Below are records to print word for word; include none of their pictures.

▸ **DATA RECORDS**
=== Section Start ===
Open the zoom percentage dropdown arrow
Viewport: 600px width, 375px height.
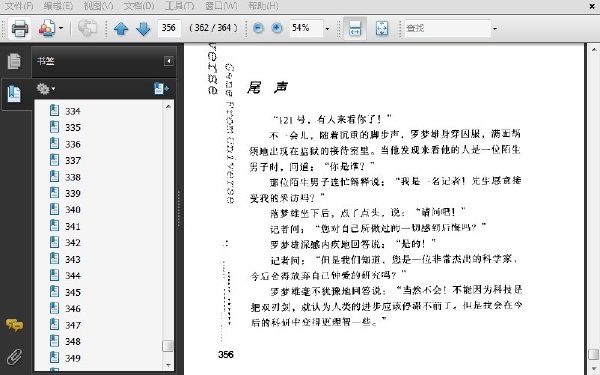tap(327, 28)
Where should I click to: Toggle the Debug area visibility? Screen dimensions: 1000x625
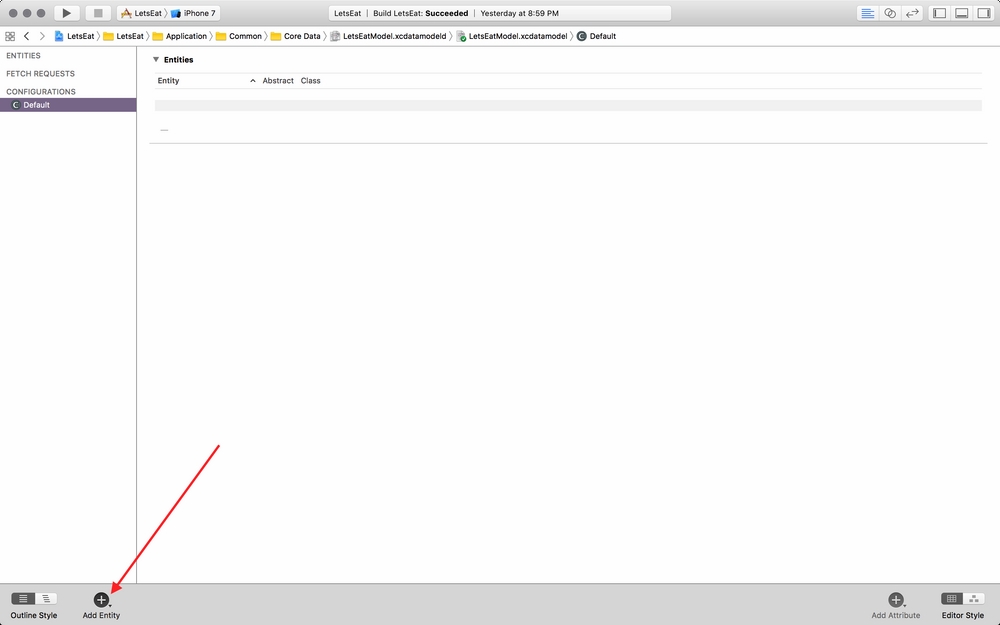click(x=961, y=13)
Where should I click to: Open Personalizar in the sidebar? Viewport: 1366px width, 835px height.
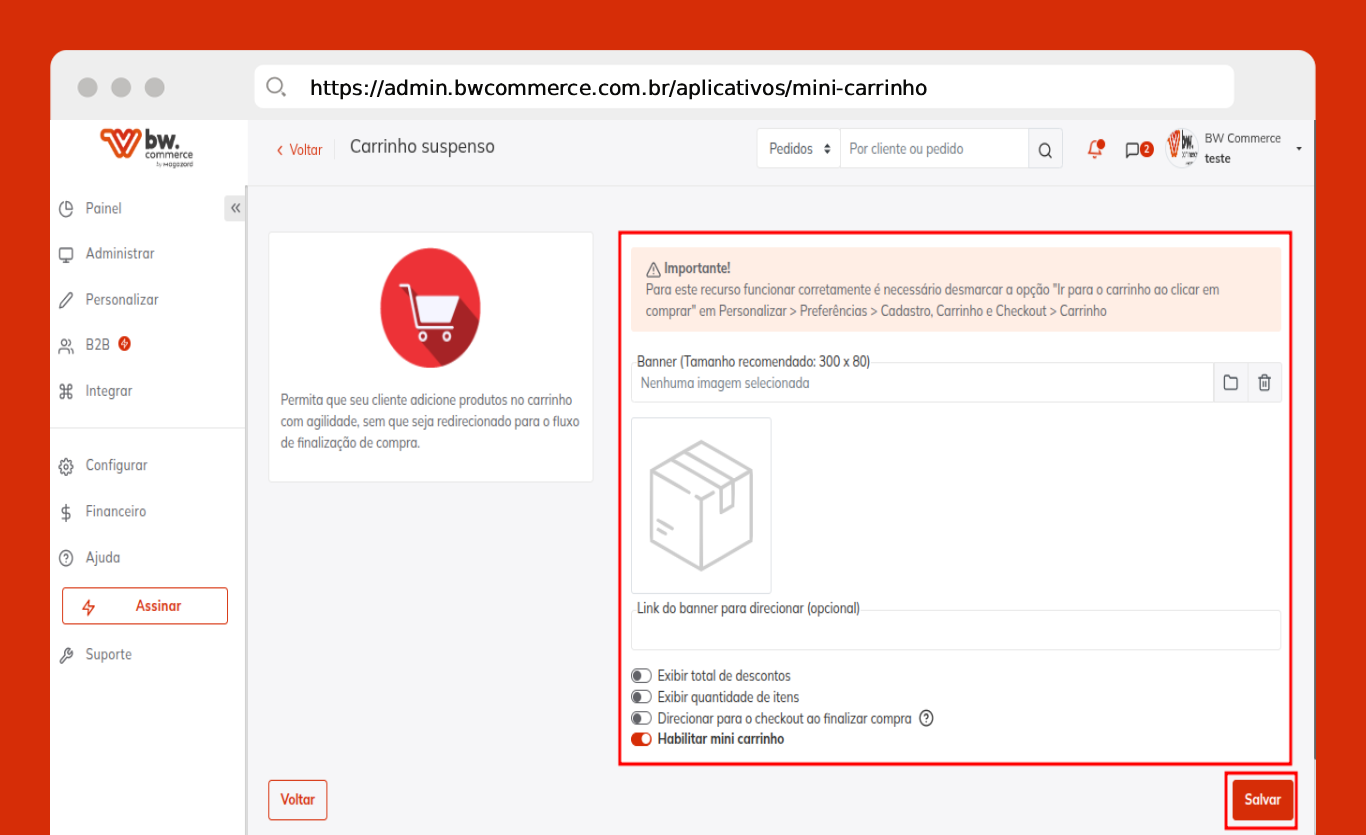[x=121, y=300]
=== Section End ===
▸ **EXERCISE SOLUTION**
Open the zoom percentage dropdown arrow
Viewport: 600px width, 375px height.
tap(327, 28)
Where should I click to: Toggle the Debug area visibility? Screen dimensions: 1000x625
click(x=961, y=13)
Where should I click to: Open Personalizar in the sidebar? Viewport: 1366px width, 835px height.
[x=121, y=300]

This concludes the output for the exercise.